Stored records:
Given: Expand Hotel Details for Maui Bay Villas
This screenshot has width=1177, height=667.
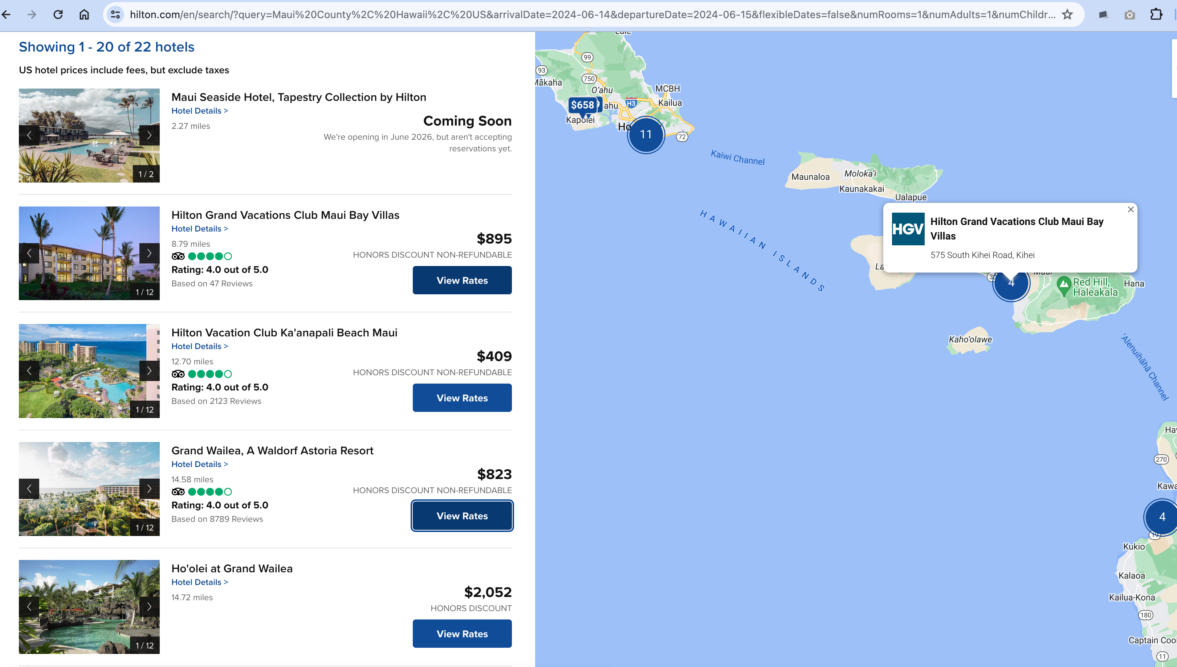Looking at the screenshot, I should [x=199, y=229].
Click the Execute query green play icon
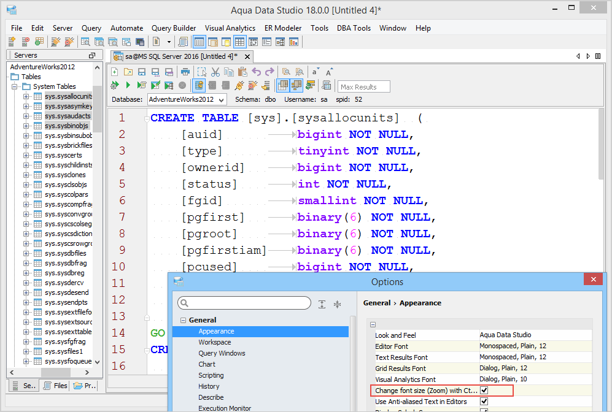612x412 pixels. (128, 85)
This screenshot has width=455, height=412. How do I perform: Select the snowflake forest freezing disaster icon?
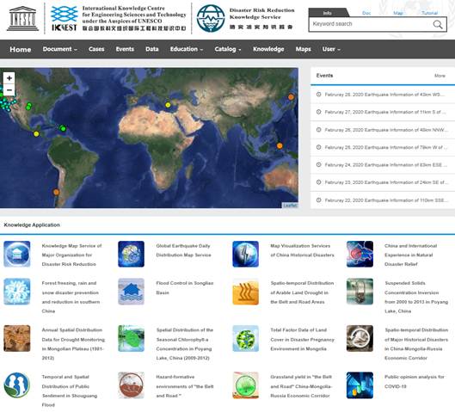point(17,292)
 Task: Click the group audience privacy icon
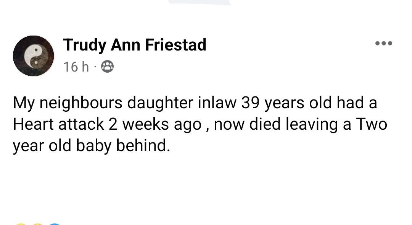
==
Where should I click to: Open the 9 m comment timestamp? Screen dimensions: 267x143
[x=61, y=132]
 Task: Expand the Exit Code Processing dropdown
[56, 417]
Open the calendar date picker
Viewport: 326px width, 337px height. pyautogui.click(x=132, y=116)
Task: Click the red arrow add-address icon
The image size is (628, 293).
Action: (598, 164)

• [Task directions]: Your output should be the lines above from the one that contains "Given: Expand Hotel" through the one that contains "Task: Click the group audience privacy icon", word for word, with pictures left out.

• [Solution below]:
Given: Expand Hotel Details for Maui Bay Villas
This screenshot has width=1177, height=667.
Looking at the screenshot, I should [x=199, y=229].
Click the Execute query green play icon
612x412 pixels. (128, 85)
This screenshot has width=455, height=412. How do I perform: Select the snowflake forest freezing disaster icon?
point(17,292)
 Task: Click the group audience privacy icon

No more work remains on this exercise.